1st lease sale to be held for offshore wind on West Coast
The Biden administration will hold the first-ever lease sale for offshore wind energy on the West Coast, officials said Tuesday.
The Dec. 6 sale will target areas in the Pacific Ocean off central and northern California— the first U.S. auction for commercial-scale floating offshore wind energy development. The administration hailed the upcoming sale at at a conference for offshore wind developers and experts in Providence, Rhode Island.
“We’re not just committed to the country's transition to a clean energy economy, one that combats climate change, creates good-paying jobs and ensures economic opportunities are accessible to all.
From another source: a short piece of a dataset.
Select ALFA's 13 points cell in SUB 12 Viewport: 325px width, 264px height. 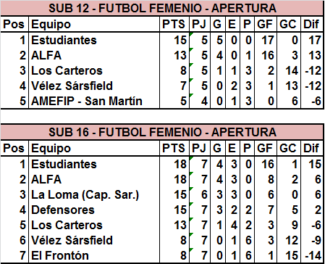tap(174, 55)
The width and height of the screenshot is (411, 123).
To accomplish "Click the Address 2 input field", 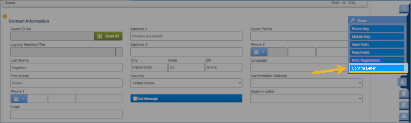I will (x=186, y=52).
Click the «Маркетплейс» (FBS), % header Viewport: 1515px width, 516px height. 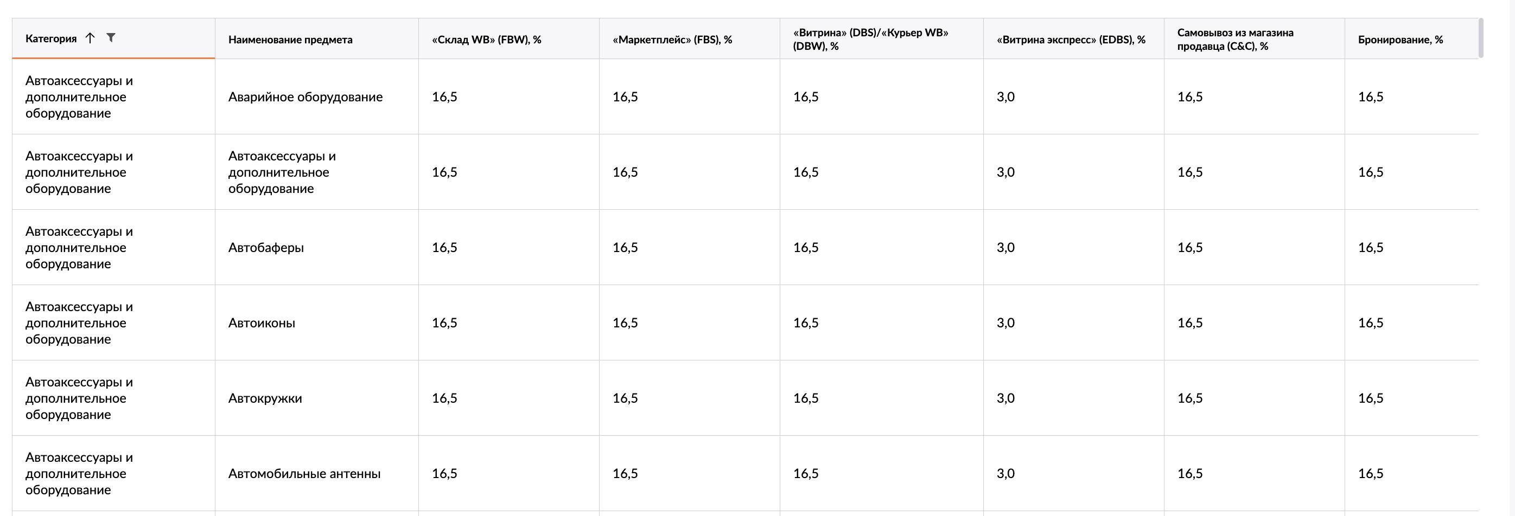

We’re actually taking action and driving results,” Bureau of Ocean Energy Management Director Amanda Lefton told the group.
The final sale notice for the auction will outline the details and lease terms for five areas off California, enough for 4.5 gigawatts of offshore wind to power more than 1.5 million homes and create thousands of new jobs, she said. The notice will include lease stipulations to promote a domestic supply chain and create union jobs.
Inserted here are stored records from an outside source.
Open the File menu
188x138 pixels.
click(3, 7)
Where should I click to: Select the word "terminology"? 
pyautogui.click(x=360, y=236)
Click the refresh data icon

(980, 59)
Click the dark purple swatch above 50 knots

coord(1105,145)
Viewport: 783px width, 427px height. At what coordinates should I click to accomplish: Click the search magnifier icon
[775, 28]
Hundreds of offshore wind developers and experts gathered in Rhode Island to talk about the future of clean energy— how to grow the offshore wind industry and address shared challenges. The nation's first offshore wind farm opened off the coast of Rhode Island in late 2016. But with five turbines, it’s not commercial scale.
JC Sandberg, the American Clean Power Association's interim CEO, said Lefton's “historic announcement” marks a significant milestone for offshore wind in the United States and on the West Coast.
President Joe Biden set a goal of deploying 30 gigawatts of offshore wind by 2030 using traditional technology that secures wind turbines to the ocean floor, enough to power 10 million homes. The administration announced plans last month to develop floating platforms in the deep ocean for wind towers that could vastly expand offshore wind in the United States.
Biden hopes to deploy up to 15 gigawatts of electricity through floating sites by 2035, enough to power 5 million homes. The plan targets sites in the Pacific Ocean off the California and Oregon coasts, as well as in the Atlantic in the Gulf of Maine.
More than half of the nation's offshore wind resources are in waters too deep for bottom-fixed turbines, Lefton said. To date, BOEM has held 10 competitive lease sales and two commercial wind farms have been approved in the Atlantic Ocean.
Rhode Island Gov. Dan McKee told conference attendees that ramping up offshore wind is good for the environment but also good for the economy and “we’re going to make the most of it here in Rhode Island.” With the offshore wind power Rhode Island plans to add to the grid, the state could meet over 70% of its estimated electricity demand in 2030 with carbon-free energy, McKee said.
Molly Morris, the incoming president of Equinor Wind US, said the industry is at a critical point and she hopes developers and regulators will come together at the conference to figure out how to make the permitting process faster and more transparent, build up the supply chain and bolster the grid.
Equinor, based in Norway, is one of the few developers worldwide with experience in floating offshore wind. Morris said she's “extremely enthusiastic” about the administration's support for floating offshore wind since 15 gigawatts by 2035 is “quite an aggressive number in a relatively short period of time.” She said she'll be closely evaluating the California opportunities.